== TASK DIRECTIONS ==
Search the entries for lines that contain the word "computer", and report each one found.

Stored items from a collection
•••

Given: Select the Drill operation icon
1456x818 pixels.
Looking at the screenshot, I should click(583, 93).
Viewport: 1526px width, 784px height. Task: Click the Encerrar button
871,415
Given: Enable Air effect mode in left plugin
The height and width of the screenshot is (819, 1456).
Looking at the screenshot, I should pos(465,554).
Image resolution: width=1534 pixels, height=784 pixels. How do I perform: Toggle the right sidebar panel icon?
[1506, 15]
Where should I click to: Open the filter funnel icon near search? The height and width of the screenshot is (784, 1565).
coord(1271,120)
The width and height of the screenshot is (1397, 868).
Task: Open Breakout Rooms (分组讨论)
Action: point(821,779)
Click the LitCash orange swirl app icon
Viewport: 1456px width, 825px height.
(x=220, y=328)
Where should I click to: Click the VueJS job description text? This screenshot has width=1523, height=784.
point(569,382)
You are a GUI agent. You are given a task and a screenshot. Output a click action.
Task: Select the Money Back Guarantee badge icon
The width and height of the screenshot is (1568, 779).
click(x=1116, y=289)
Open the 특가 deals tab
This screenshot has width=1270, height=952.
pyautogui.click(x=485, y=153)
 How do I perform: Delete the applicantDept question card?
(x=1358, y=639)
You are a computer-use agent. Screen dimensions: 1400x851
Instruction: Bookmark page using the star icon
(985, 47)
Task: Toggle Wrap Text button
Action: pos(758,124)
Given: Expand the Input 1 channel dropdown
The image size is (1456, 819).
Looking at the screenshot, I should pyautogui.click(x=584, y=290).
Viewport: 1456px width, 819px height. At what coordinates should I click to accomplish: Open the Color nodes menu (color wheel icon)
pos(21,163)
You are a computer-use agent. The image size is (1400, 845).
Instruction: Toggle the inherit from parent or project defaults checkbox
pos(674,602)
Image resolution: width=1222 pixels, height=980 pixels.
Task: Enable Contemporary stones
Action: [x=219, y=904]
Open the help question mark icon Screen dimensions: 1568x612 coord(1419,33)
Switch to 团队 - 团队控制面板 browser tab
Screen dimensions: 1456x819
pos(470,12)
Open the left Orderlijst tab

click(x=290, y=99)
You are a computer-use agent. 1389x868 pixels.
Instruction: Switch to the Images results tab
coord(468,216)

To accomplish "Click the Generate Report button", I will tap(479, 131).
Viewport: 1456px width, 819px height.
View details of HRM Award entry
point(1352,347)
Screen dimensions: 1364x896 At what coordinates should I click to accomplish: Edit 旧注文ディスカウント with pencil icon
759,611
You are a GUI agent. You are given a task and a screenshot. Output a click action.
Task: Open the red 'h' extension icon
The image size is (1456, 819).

•••

== RESPONSE ==
You are a computer-use agent. Screen dimensions: 1400x851
You are a computer-use agent. The image size is (1400, 845).
You are a computer-use agent. 1389x868 pixels.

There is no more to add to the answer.